[Page and screen pointing data]
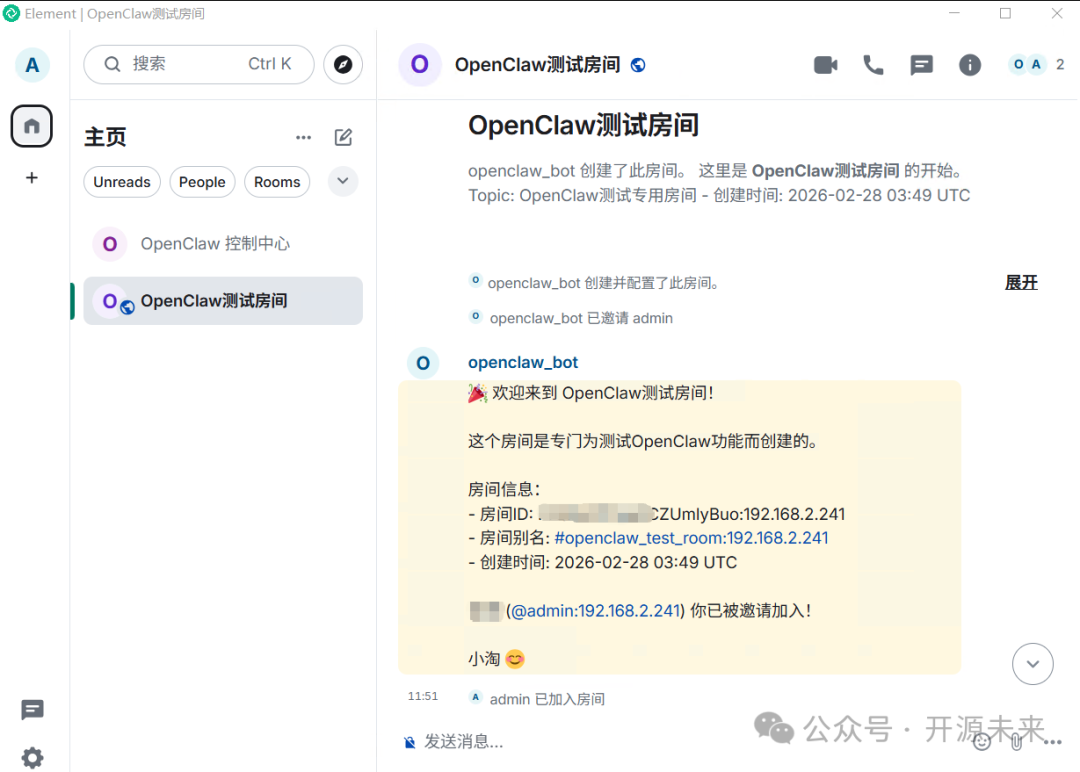
Task: Start a voice call
Action: coord(872,64)
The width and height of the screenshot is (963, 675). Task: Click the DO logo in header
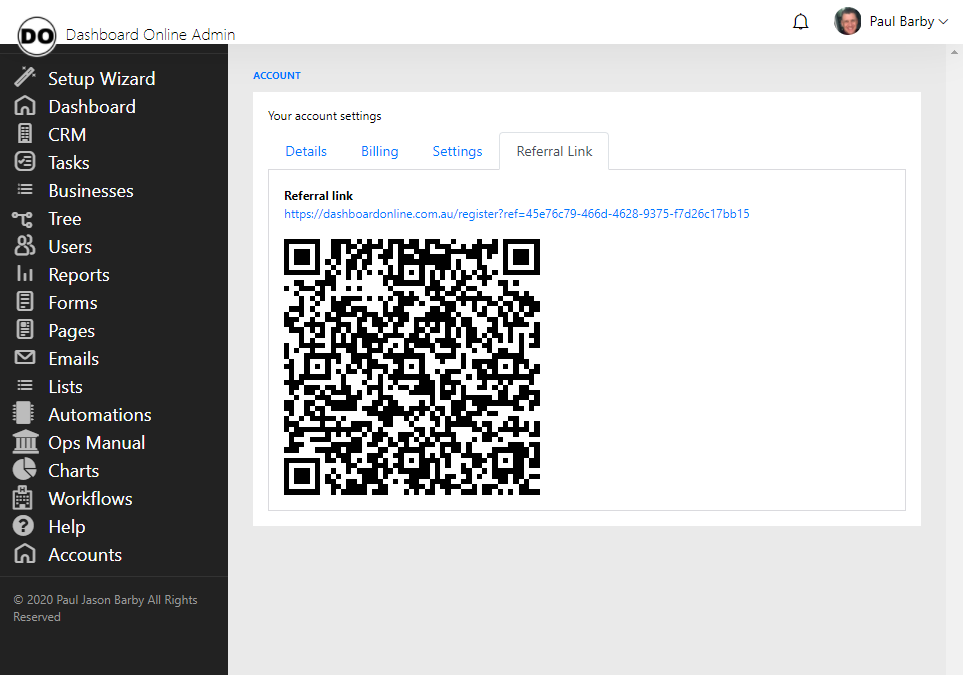(37, 36)
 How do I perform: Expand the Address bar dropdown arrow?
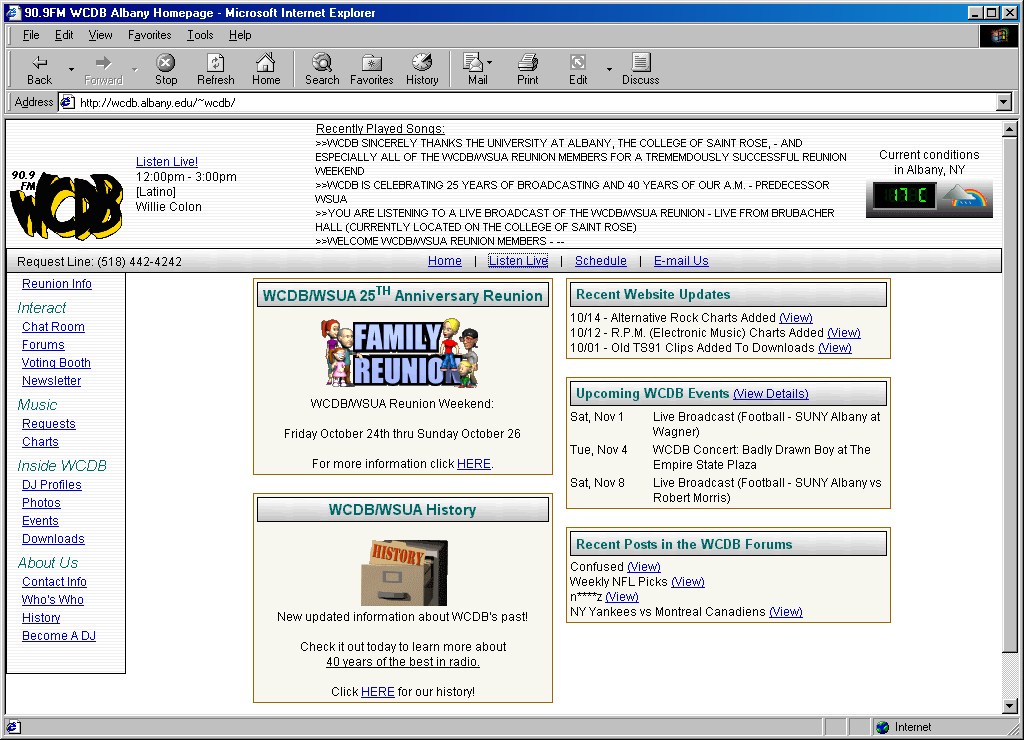click(x=1004, y=102)
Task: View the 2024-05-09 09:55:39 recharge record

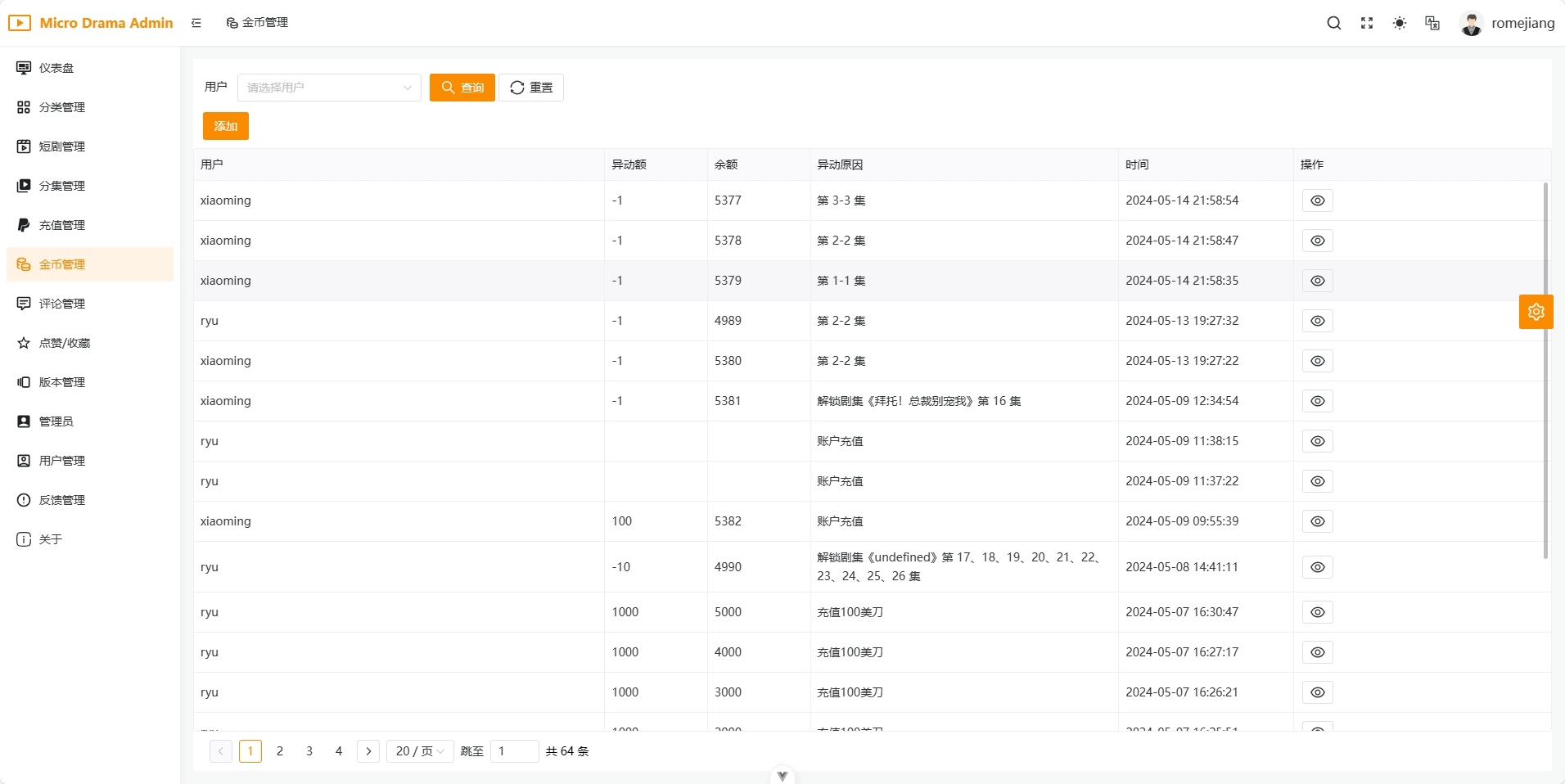Action: (1317, 521)
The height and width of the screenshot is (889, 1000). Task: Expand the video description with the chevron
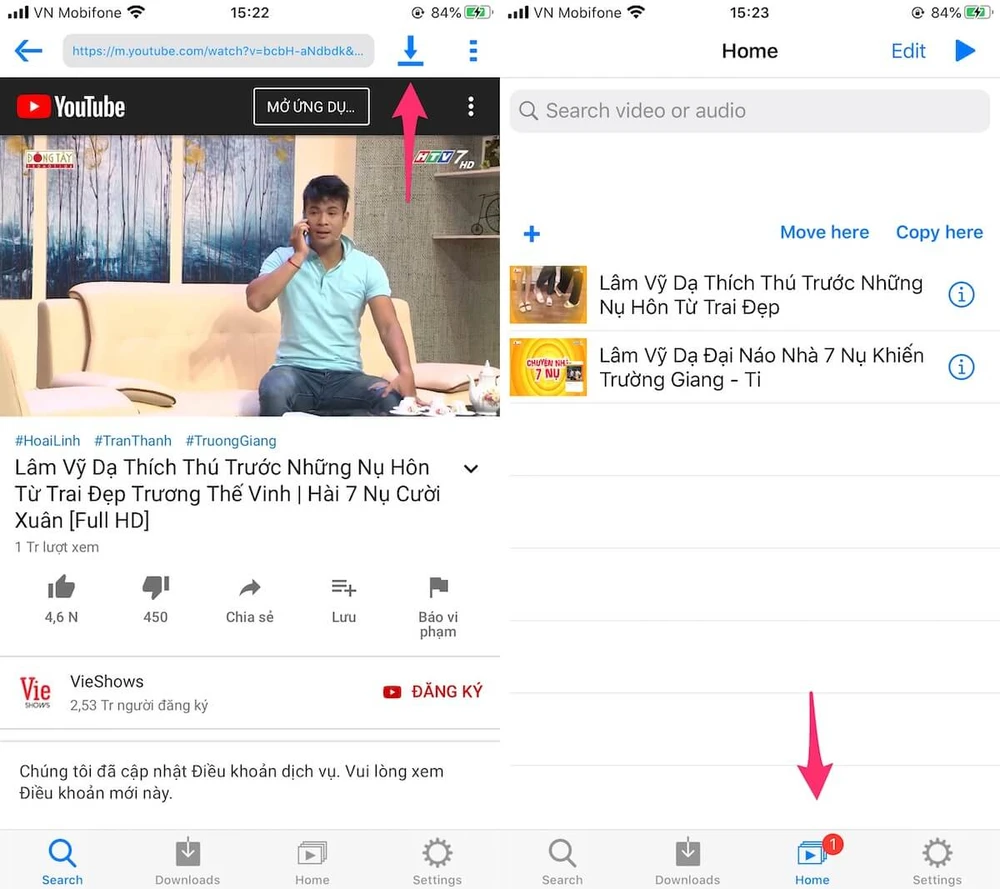470,468
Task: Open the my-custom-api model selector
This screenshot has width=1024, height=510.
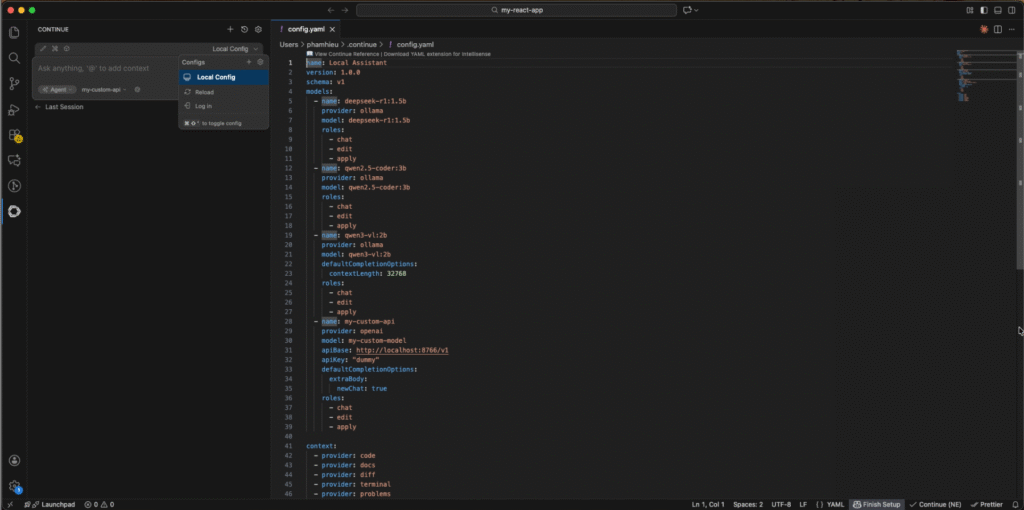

Instruction - Write out these entries again without the pictures, swapping each occurrence of "screenshot" for "image" and changing nothing else.

Completed task -
Task: Start a voice call
Action: coord(872,64)
The width and height of the image is (963, 675). Task: Click the DO logo in header
(37, 36)
 How do I perform: Expand the Address bar dropdown arrow?
click(x=1004, y=102)
Task: View the 2024-05-09 09:55:39 recharge record

Action: (1317, 521)
The height and width of the image is (889, 1000). Task: Expand the video description with the chevron
470,468
Task: Open the my-custom-api model selector
This image has width=1024, height=510.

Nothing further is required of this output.